- Born: March 20, 1954 (age 72) Shawnee Mission, Kansas, U.S.
- Education: Kansas State University (B.S., MBA)
- Spouse: Cathy Lacy

= Steve Lacy (businessman) =

American media executive

Stephen M. Lacy is an American retired magazine and media company executive. He served Executive Chairman of Meredith Corporation, a publicly traded publishing, broadcasting and interactive media firm based in Des Moines, Iowa from 2009 to 2019. He took over as CEO of Meredith from retiring president Bill Kerr on July 1, 2006, and has continued expanding Meredith's interactive division, overseeing the acquisition of four online media agencies, including Los Angeles–based design firm O'Grady Meyers and Washington, D.C.–based New Media Strategies.

Under Lacy's leadership, ad revenues for Better Homes and Gardens increased by nearly $100 million since 2002, described by the industry as "amazing for a 'mature' magazine." Lacy also drew praise for his December 2002 acquisition of the American Baby Group from Primedia (now Rent Group), opening up Meredith's access to moms, a magazine demographic key to Meredith's "family friendly" image. In 2003, Advertising Age selected Lacy as its Publishing Executive of the Year at its annual conference.

On January 15, Meredith announced via PR Newswire that Lacy would retire effective March 20, 2019, his 65th birthday.
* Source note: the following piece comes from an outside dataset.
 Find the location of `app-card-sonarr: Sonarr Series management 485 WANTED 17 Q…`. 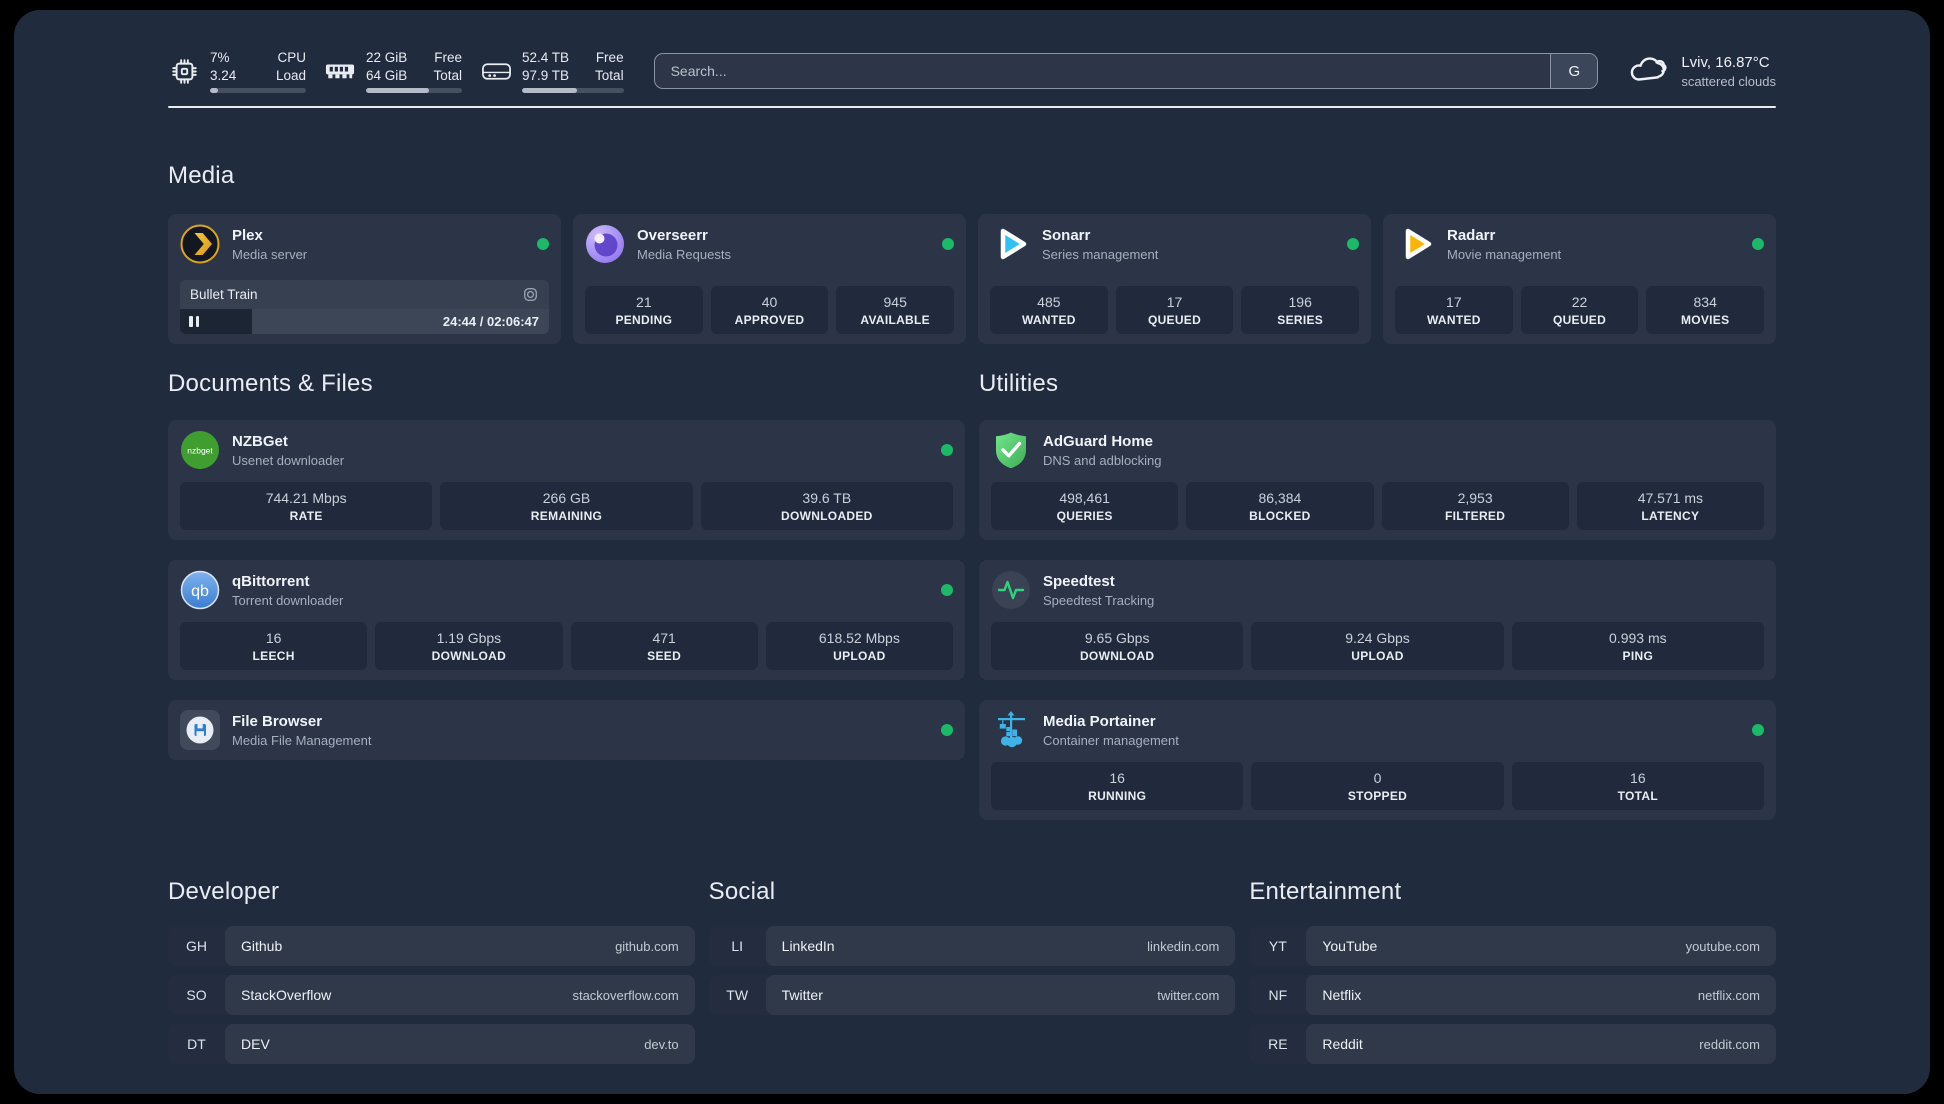

app-card-sonarr: Sonarr Series management 485 WANTED 17 Q… is located at coordinates (1174, 279).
==Boards and chairmanships==
Lacy is current chairman of the Direct Marketing Association and the Greater Des Moines Partnership. He also serves on the boards of the Magazine Publishers of America, the Advertising Council, Kansas State University Foundation, and on the Iowa chapters of the United Way, American Red Cross and Big Brothers Big Sisters. Lacy is also the president of the house corporation of the Sigma Alpha Epsilon Kansas Beta chapter, his college fraternity.

== Personal life ==
Lacy was born in Shawnee Mission, Kansas in 1954. He attended Kansas State University, earning a Bachelor's degree in Accounting in 1976. Lacy then earned his MBA from Kansas State in 1977.